--- start of SOURCE EXTRACT ---
Can’t believe it’s already the last day of EPIC. The conference theme this year is friction, but for me it’s been a few days of productive encounters that have sparked creativity and fostered connections.

My notes for Monday’s sessions are here. Notes for Tuesday are here

Seismic Shifts or Seasonal Patterns: After a Tough Year for Research, Do We Need Fundamental Change, or Just Patience?

Leisa Reichelt - Head of Research & Insights, Atlassian Simon Roberts - EPIC Board President

Note: these are not going to be verbatim

tough year with lots of trauma and uncertainty between layoffs and AI.

there was a previous EPIC theme of renewal and that needs to be how we approach this. cannot be passive and sit back.

Is this just a cycle and we can wait for it to pass, or is this a reckoning that changes our role in orgs - L leans towards the latter.

Set ourselves up in a way that makes eour contribution to the business much more clear - how do we make sure that our work is being registered in all the ways that programme management registers work. In terms of claiming wins, can’t just be like, “oh we influenced the roadmap”. we need to instead track longitudinal impact.
--- end of SOURCE EXTRACT ---
DIRECTIONS: In the EPIC conference notes, reproduce everything from "tough year with" down to "and sit back." word for word.
--- start of RECORDED INFORMATION ---
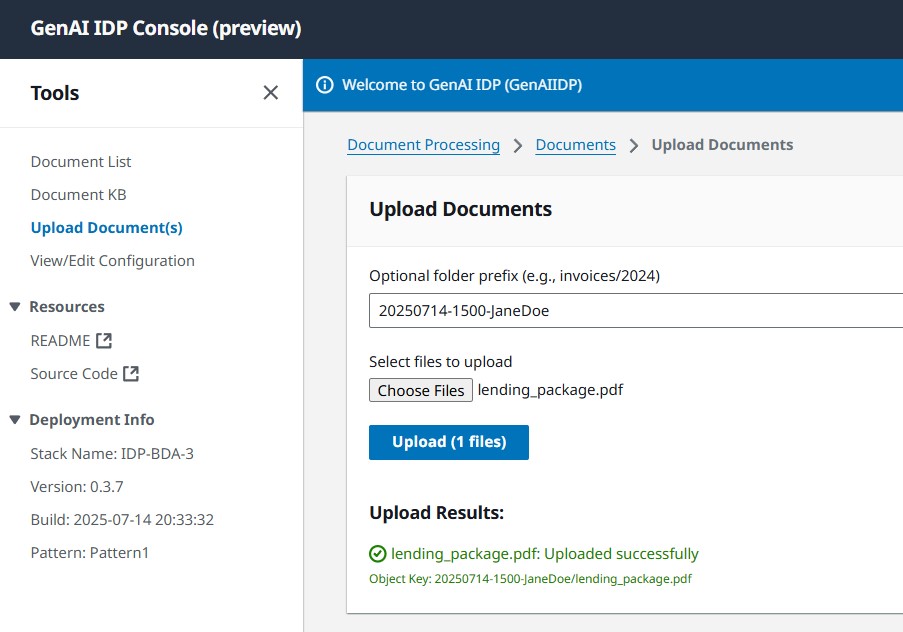Image resolution: width=903 pixels, height=632 pixels.
Task: Open Document KB in sidebar
Action: click(78, 195)
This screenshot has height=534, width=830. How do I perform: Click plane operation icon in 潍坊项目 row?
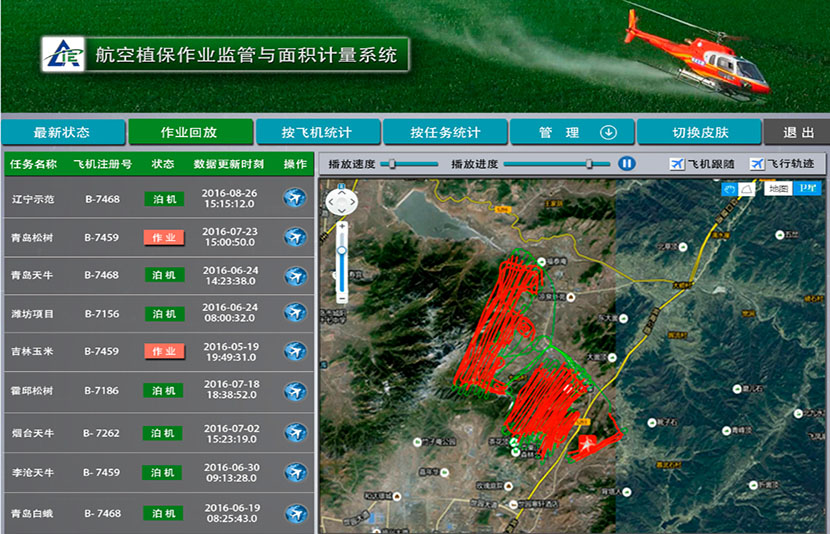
--- end of RECORDED INFORMATION ---
OUTPUT:
tough year with lots of trauma and uncertainty between layoffs and AI.

there was a previous EPIC theme of renewal and that needs to be how we approach this. cannot be passive and sit back.